On voyait sur le visage de la reine qu'elle suivait avec une attention profonde la démonstration de Barnave, et que, commençant à comprendre, elle commençait à s'effrayer.
- Tenez, continua Barnave, je les ai vus, ces députés, car, depuis trois jours ou quatre jours déjà, ils affluent à Paris ; j'ai vu particulièrement ceux qui arrivent de Bordeaux. Ce sont presque tous des hommes sans nom, mais qui ont hâte de s'en faire un, d'autant plus pressés qu'ils sont jeunes. A part Condorcet, Brissot et quelques autres, les plus vieux d'entre eux ont à peine trente ans. C'est l'avènement de la jeunesse chassant l'âge mûr, et détrônant la tradition. Plus de cheveux blancs ! Une nouvelle France va siéger en cheveux noirs.
- Et vous croyez, monsieur, que nous avons plus à craindre de ceux qui arrivent que de ceux qui s'en vont ?
- Oui, madame ; car ceux qui arrivent, arrivent armés d'un mandat : faire la guerre aux nobles et aux prêtres ! Quant au roi, on ne se prononce pas encore sur lui, on verra... S'il veut se contenter d'être pouvoir exécutif, peut être lui pardonnera-t-on le passé.
- Comment ! s'écria la reine, comment ! Lui pardonner le passé ?... Mais ce serait au roi de pardonner, je présume !
- Eh bien, justement ; vous voyez, voilà où l'on ne s'entendra jamais : ceux qui arrivent, madame – et vous en aurez malheureusement la preuve – ne garderont pas même les ménagements hypocrites de ceux qui s'en vont... Pour eux – je tiens cela d'un député de la Gironde, d'un de mes confrères nommé Vergniaud, – pour eux, le roi, c'est l'ennemi !
- L'ennemi ? dit la reine avec étonnement.
- Oui, madame, répéta Barnave, l'ennemi ! C'est-à-dire le centre volontaire ou involontaire de tous les ennemis intérieurs et extérieurs ; hélas ! oui, il faut bien l'avouer – et ils n'ont pas tout à fait tort, ces nouveaux venus, qui croient avoir découvert une vérité, et qui n'ont d'autre mérite que de dire tout haut ce que vos plus ardents adversaires n'osaient dire tout bas...
- Ennemi ? répéta la reine ; le roi, ennemi de son peuple ? Oh ! par exemple, monsieur Barnave, voilà une chose dont non seulement vous ne me ferez jamais convenir, mais encore que vous ne me ferez jamais comprendre !
- C'est cependant la vérité, madame ; ennemi de nature, ennemi de tempérament ! Il y a trois jours, il a accepté la Constitution, n'est-ce pas ?
- Oui ; eh bien ?
- Eh bien, en rentrant ici, le roi s'est presque trouvé mal de colère, et, le soir, il a écrit à l'empereur.
- Mais aussi comment voulez-vous que nous supportions de pareilles humiliations ?
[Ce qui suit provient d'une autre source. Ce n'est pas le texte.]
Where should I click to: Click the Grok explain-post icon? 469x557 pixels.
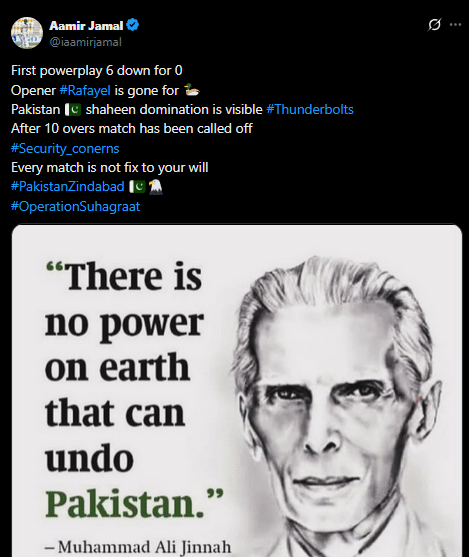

- Ah ! vous le voyez bien, madame : ennemi, fatalement ennemi... Ennemi volontaire, car, élevé par M. de La Vauguyon, le général du parti jésuitique, le roi a son coeur dans la main des prêtres, qui sont les ennemis de la nation ! Ennemi involontaire, car il est le chef obligé de la contre- révolution ; et, supposez même qu'il ne quitte point Paris, il est à Coblentz avec l'émigration, en Vendée avec les prêtres, à Vienne et en Prusse avec ses alliés Léopold et Frédéric. Le roi ne fait rien... j'admets qu'il ne fasse rien, madame, dit tristement Barnave, eh bien, à défaut de sa personne, on exploite son nom : dans la chaumière, dans la chaire, dans le château, c'est le pauvre roi, le bon roi, le saint roi ! De sorte que, au règne de la Révolution, on oppose une révolte terrible, madame : la révolte de la pitié !
- En vérité, monsieur Barnave, est-ce bien vous qui me dites ces choses, et n'avez-vous pas été le premier à nous plaindre ?
Oh ! madame, oui, je vous plaignais ! Oui, je vous plains encore, et bien sincèrement ! Mais il y a cette différence entre moi et ceux dont je parle, c'est qu'ils vous plaignent, eux, pour vous perdre, et que je vous plains, moi, pour vous sauver !
- Mais, enfin, monsieur, parmi ceux qui arrivent et qui, s'il faut vous en croire, viennent nous faire une guerre d'extermination, y a-t-il quelque chose de convenu d'avance, un plan arrêté ?
- Non, madame, et je n'ai encore surpris que des appréciations vagues : la suppression du titre de Majesté pour la séance d'ouverture ; au lieu du trône, un simple fauteuil à la gauche du président.
- Voyez-vous là-dedans quelque chose de plus que dans M. Thouret s'asseyant parce que le roi était assis ?
- C'est, au moins, un nouveau pas en avant, au lieu d'être un pas en arrière... Puis il y a encore ceci d'effrayant, madame, c'est que MM. de La Fayette et Bailly vont être remplacés !
- Oh ! quant à ceux-là, dit vivement la reine, je ne les regrette pas !
- Et vous avez tort, madame : M. Bailly et M. de La Fayette sont vos amis...
La reine sourit amèrement.
- Vos amis, madame ! Vos derniers amis peut-être ! Ainsi ménagez-les ; s'ils ont sauvé quelque popularité, usez-en, mais hâtez-vous : leur popularité ne tardera point à émigrer, comme a fait la mienne.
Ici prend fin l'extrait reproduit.